In his nightmare the room seemed all but dark; he heard what he knew to be the dog walking from the door round his bed slowly, to the side from which he always had come upon it. A portion of the room was uncarpeted, and he said he distinctly heard the peculiar tread of a dog, in which the faint clatter of the claws is audible. It was a light stealthy step, but at every tread the whole room shook heavily; he felt something place itself at the foot of his bed, and saw a pair of green eyes staring at him in the dark, from which he could not remove his own. Then he heard, as he thought, the old Squire Toby say— “The eleventh hour be passed, Charlie, and ye’ve done nothing — you and I ‘a done Scroope a wrong!” and then came a good deal more, and then— “The time’s nigh up, it’s going to strike.” And with a long low growl, the thing began to creep up upon his feet; the growl continued, and he saw the reflection of the upturned green eyes upon the bedclothes, as it began slowly to stretch itself up his body towards his face. With a loud scream, he waked. The light, which of late the Squire was accustomed to have in his bedroom, had accidentally gone out. He was afraid to get up, or even to look about the room for some time; so sure did he feel of seeing the green eyes in the dark fixed on him from some corner. He had hardly recovered from the first agony which nightmare leaves behind it, and was beginning to collect his thoughts, when he heard the clock strike twelve. And he bethought him of the words “the eleventh hour be passed — time’s nigh up — it’s going to strike!” and he almost feared that he would hear the voice reopening the subject.
Next morning the Squire came down looking ill.
“Do you know a room, old Cooper,” said he, “they used to call King Herod’s Chamber?”
“Ay, sir; the story of K
ing Herod was on the walls o’t when I was a boy.”

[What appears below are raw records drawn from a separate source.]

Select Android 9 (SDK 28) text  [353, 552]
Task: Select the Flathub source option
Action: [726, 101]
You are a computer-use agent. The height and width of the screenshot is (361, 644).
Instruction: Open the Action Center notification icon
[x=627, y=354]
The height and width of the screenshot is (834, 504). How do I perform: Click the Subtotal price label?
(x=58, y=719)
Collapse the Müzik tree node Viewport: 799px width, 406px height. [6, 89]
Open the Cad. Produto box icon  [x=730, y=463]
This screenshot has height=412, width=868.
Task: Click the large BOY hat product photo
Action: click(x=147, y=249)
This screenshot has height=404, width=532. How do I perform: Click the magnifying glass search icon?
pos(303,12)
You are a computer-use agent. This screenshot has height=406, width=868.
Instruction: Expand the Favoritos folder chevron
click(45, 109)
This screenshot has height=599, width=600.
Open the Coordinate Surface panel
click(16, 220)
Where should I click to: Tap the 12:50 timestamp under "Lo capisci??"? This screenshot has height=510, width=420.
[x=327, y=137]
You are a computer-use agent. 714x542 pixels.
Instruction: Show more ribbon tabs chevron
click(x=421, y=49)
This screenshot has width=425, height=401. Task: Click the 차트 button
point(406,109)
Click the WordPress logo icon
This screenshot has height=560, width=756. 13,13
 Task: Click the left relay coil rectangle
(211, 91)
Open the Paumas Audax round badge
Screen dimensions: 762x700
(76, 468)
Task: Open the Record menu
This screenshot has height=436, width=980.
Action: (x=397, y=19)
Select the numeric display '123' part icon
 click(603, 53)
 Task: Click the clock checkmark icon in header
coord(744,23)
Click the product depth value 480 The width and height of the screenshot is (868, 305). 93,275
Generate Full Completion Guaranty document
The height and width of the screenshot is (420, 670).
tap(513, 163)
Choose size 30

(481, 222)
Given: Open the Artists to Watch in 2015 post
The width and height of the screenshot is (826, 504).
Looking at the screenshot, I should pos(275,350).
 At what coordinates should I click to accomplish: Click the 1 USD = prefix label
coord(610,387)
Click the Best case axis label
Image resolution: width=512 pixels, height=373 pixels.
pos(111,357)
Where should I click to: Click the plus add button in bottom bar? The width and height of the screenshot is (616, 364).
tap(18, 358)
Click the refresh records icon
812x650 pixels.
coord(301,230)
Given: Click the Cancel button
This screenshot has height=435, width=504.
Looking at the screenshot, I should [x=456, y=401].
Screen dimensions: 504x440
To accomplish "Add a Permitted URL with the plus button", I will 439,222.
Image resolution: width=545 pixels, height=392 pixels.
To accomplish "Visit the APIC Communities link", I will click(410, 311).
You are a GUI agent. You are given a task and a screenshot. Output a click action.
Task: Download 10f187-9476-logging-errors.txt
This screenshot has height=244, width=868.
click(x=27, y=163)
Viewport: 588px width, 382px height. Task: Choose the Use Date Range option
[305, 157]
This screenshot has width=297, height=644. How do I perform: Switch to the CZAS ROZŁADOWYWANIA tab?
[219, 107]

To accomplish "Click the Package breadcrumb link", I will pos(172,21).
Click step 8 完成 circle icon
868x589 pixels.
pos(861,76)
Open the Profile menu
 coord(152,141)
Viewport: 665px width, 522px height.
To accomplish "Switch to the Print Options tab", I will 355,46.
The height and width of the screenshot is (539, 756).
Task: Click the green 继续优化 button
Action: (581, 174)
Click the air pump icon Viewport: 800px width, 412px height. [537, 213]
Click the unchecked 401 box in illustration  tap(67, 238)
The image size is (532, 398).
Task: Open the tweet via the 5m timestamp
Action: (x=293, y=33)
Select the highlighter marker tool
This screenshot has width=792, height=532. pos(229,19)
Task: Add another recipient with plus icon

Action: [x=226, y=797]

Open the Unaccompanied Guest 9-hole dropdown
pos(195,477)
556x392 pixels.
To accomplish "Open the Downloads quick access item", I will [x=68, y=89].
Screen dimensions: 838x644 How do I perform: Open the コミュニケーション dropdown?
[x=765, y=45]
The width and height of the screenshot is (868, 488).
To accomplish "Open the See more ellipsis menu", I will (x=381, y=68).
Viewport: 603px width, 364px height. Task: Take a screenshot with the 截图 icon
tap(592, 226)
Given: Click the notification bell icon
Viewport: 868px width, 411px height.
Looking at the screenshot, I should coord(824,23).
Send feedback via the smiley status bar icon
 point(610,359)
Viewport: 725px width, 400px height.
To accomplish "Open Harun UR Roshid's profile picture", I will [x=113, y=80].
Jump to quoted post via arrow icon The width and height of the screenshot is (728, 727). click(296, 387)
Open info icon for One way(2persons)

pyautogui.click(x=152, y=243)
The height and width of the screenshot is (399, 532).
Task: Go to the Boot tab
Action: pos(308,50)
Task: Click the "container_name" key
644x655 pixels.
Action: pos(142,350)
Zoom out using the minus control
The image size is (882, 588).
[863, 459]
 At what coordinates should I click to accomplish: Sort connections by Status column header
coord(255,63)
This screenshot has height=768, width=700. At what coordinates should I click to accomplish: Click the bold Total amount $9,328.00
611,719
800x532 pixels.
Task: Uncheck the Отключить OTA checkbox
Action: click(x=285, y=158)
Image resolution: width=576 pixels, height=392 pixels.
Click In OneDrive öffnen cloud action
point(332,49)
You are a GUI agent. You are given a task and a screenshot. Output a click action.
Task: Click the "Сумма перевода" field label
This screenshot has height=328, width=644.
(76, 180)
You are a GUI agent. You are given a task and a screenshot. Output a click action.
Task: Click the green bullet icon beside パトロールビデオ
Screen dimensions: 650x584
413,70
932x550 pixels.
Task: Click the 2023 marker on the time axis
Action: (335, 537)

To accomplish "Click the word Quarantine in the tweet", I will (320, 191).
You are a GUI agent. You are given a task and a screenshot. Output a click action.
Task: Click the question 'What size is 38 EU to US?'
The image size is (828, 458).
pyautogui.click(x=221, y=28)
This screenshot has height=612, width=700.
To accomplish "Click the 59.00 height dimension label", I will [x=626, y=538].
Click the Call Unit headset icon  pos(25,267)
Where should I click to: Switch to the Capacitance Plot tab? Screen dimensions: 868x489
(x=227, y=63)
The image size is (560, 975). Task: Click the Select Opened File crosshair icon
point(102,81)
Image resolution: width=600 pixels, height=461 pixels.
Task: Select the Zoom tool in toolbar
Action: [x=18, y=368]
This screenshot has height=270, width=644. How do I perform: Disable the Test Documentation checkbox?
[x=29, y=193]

“There’s a closet off it — is there?”
“I can’t be sure o’ that; but ’tisn’t worth your looking at, now; the hangings was rotten, and took off the walls, before you was born; and there’s nou’t there but some old broken things and lumber. I seed them put there myself by poor Twinks; he was blind of an eye, and footman afterwards. You’ll remember Twinks? He died here, about the time o’ the great snow. There was a deal o’ work to bury him, poor fellow!”
“Get the key, old Cooper; I’ll look at the room,” said the Squire.
“And what the devil can you want to look at it for?” said Cooper, with the old-world privilege of a rustic butler.
“And what the devil’s that to you? But I don’t mind if I tell you. I don’t want that dog in the gunroom, and I’ll put him somewhere else; and I don’t care if I put him there.”
“A bulldog in a bedroom! Oons, sir! the folks ‘ill say you’re clean mad!”
“Well, let them; get you the key, and let us look at the room.”
“You’d shoot him if you did right, Master Charlie. You never heard what a noise he kept up all last night in the gunroom, walking to and fro growling like a tiger in a show; and, say what you like, the dog’s not worth his feed; he hasn’t a point of a dog; he’s a bad dog.”
“I know a dog better than you — and he’s a good dog!” said the Squire, testily.
“If you was a judge of a dog you’d hang that ‘un,” said Cooper.
“I’m not a-going to hang him, so there’s an end. Go you, and get the key; and don’t be talking, mind, when you go down. I may change my mind.”
Now this freak of visiting King Herod’s room had, in truth, a totally different object from that pretended by the Squire. The voice in his nightmare had uttered a particular direction, which haunted him, and would give him no peace until he had tested it. So far from liking that dog to-day, he was beginning to regard it with a horrible suspicion; and if old Cooper had not stirred his obstinate temper by seeming to dictate, I dare say he would have got rid of that inmate effectually before evening.